Monsieur Thomas dans son dernier souffle et derrière ses yeux vitreux vit une femme, en tenue de mariée, le prendre dans ses bras et l’enlacer. il ne vit qu’une auréole de cheveux roux et un visage doux. Une larme scintilla et perla le long des cils noirs de l’apparition. Elle tomba sur lui, sur ses lèvres. Le goût était salé. Monsieur Thomas se délecta de ce dernier nectar et s’en alla comme il avait fait toute sa vie, sur la pointe des pieds.
La rupture
Monsieur thomas était un professeur de français respecté dans son lycée. Son amour des mots le nimbait d’une aura que ses élèves ne pouvaient ignorer. Chaque matin, le réveil sonnait à 7h30. Monsieur Thomas baillait un long moment dans son lit, s’étirait.
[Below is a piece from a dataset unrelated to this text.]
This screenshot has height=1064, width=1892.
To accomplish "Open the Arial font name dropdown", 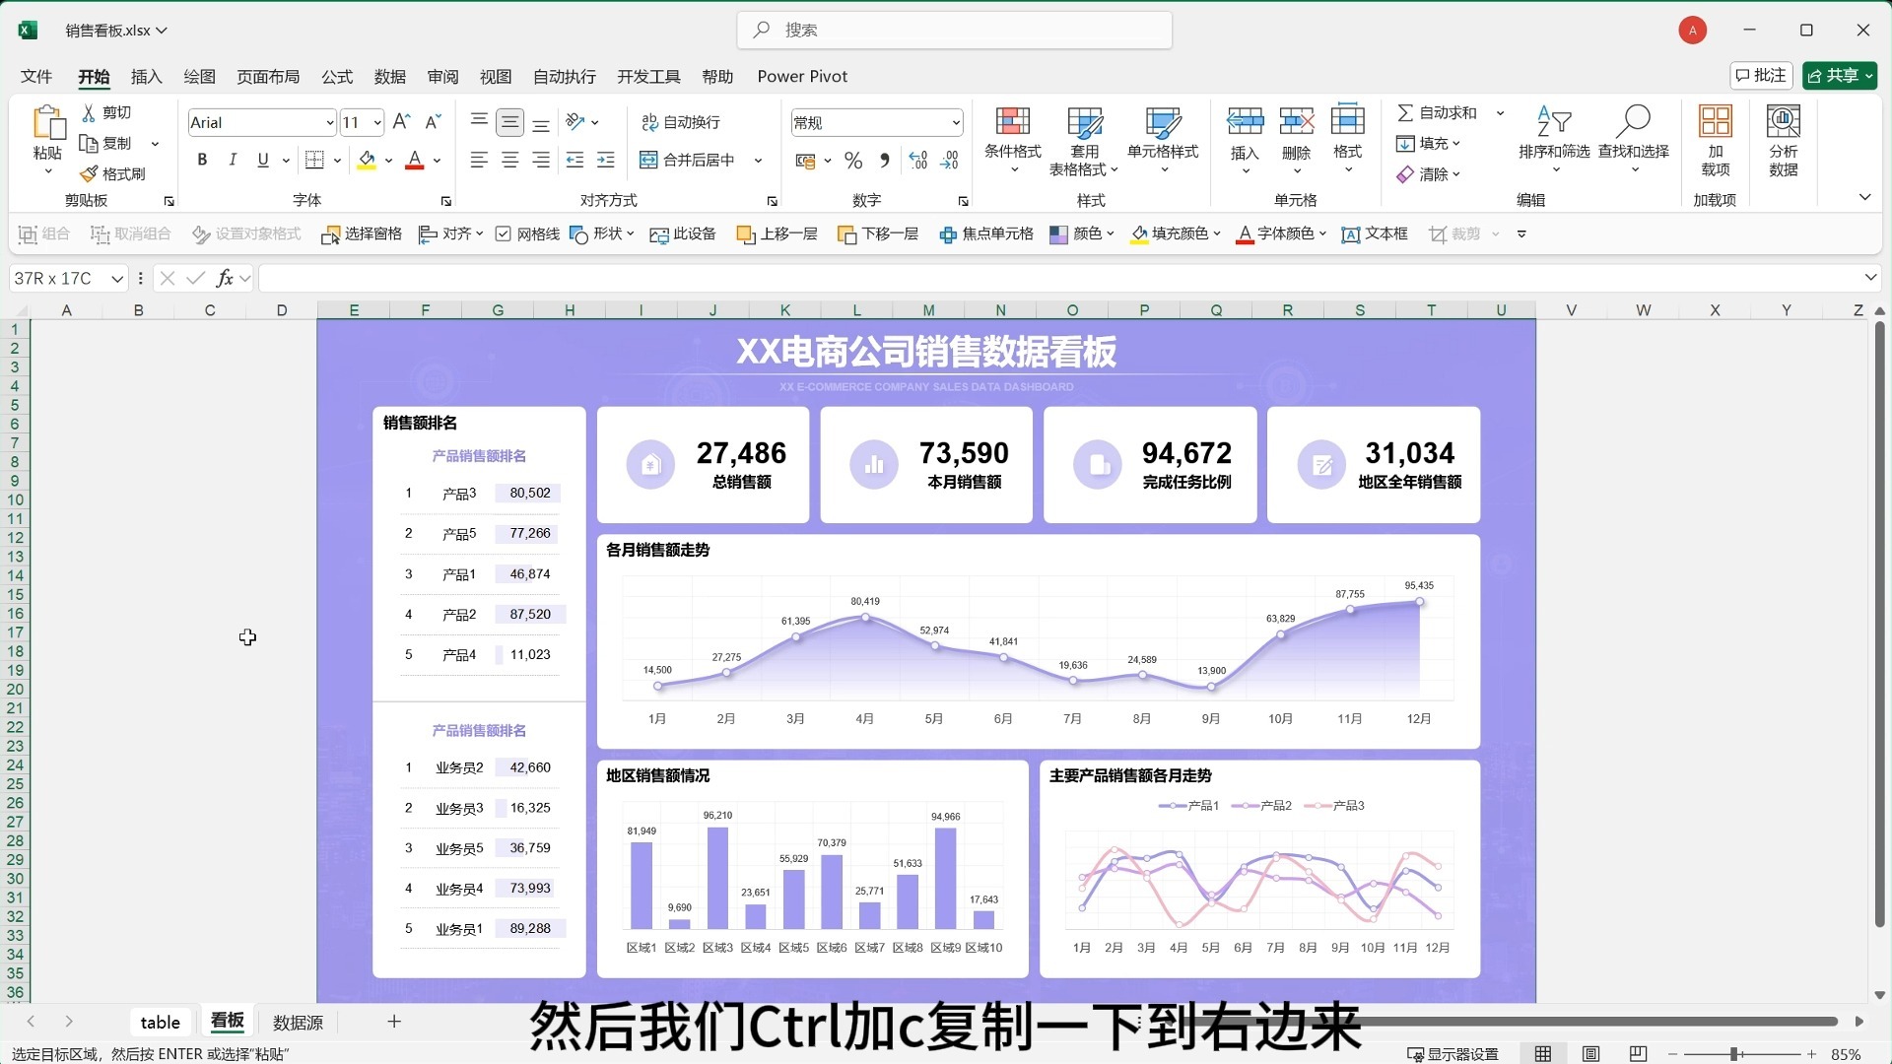I will [329, 123].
Un chaste baiser à sa femme encore assoupie à ses côtés puis tout de suite, il attrapait le livre sur sa table de chevet, l’ouvrait, le respirait. Il lisait quelques lignes. Faisait claquer les sons sur ses lèvres. Enfin, il posait un pied à terre. La toilette était rapide. Une petite douche fraîche pour achever de se réveiller. il descendait dans la cuisine, l’odeur chaude et accueillante du café l’attendait. Il s’en servait un grand bol, avec un peu de sucre et du lait.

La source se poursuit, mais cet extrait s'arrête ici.